There are many ways for you to allocate trustee responsibilities, but the three solutions below are probably the most frequently utilized for modern estate plans.
Naming someone you know personally
A family friend or even a younger relative can be an excellent choice to serve as trustee. Looking for someone with a history of honest and ethical behavior and good organizational skills is key.
Considering the relationship the individual has both with you and the beneficiaries of the trust can also be quite important. Finding someone who would treat all the beneficiaries equally is important, as is naming someone capable of standing up to pressure or bullying from beneficiaries.
Naming multiple people as co-trustees
The trustee has the ultimate say in the distribution of the assets from your trust, which puts them in a position of financial power.

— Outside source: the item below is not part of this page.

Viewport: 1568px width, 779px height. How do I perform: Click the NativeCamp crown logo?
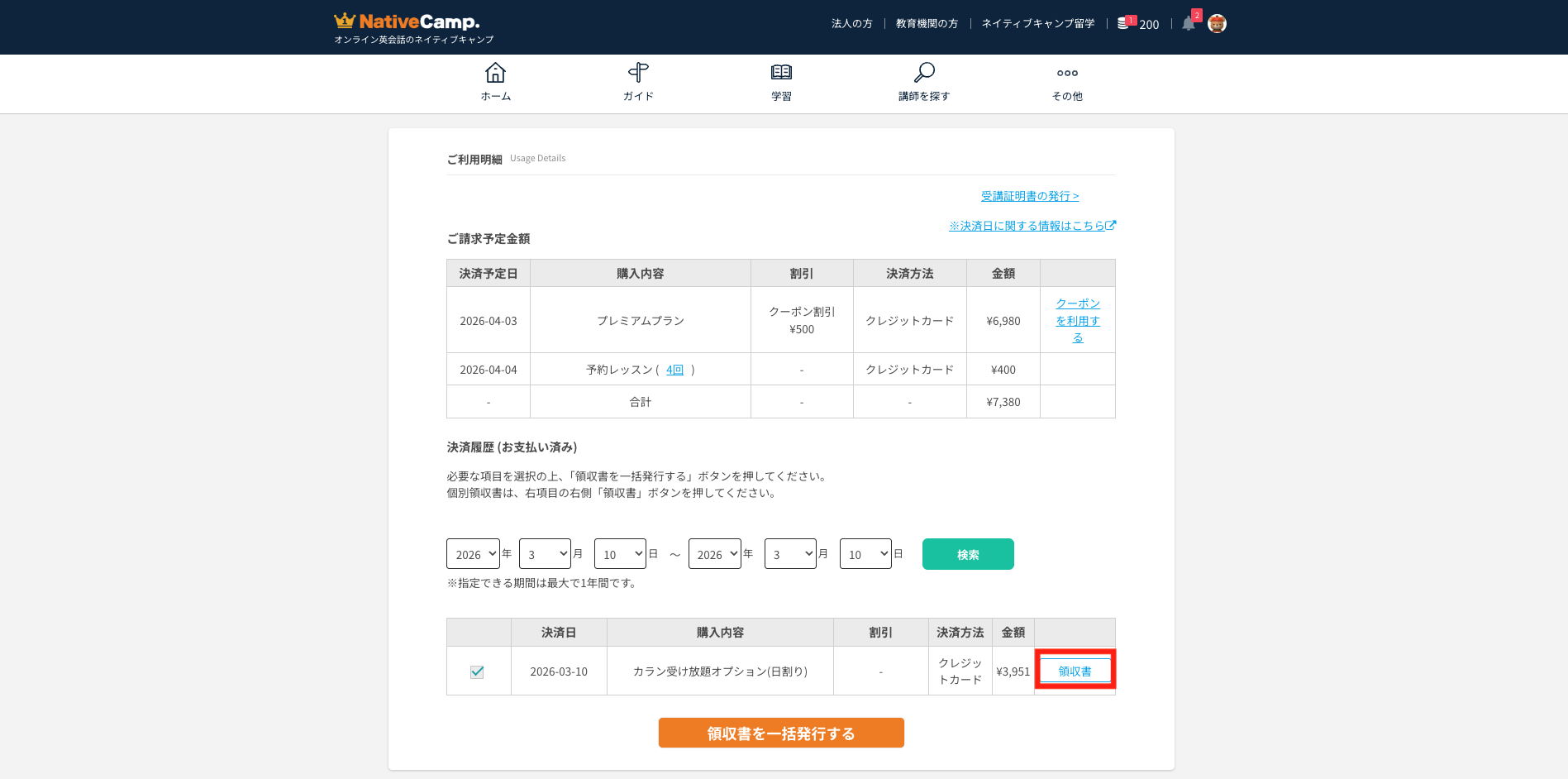pyautogui.click(x=345, y=21)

You may worry about allocating all that responsibility to one person.
Naming two or more people can be a good solution, as they all may need to weigh in on major decisions and can help ensure that no one trustee puts their personal interests above the needs of the trust and its beneficiaries.
Naming a corporate trustee
Sometimes, the best option isn’t someone you know personally at all. Choosing a corporate entity to serve as your trustee can be a good decision, and you can feel confident about the continued management of your trust and its assets until it reaches its planned end.
Thinking carefully about your wishes and your family can help you better structure your trust and choose the right trustee to administer it.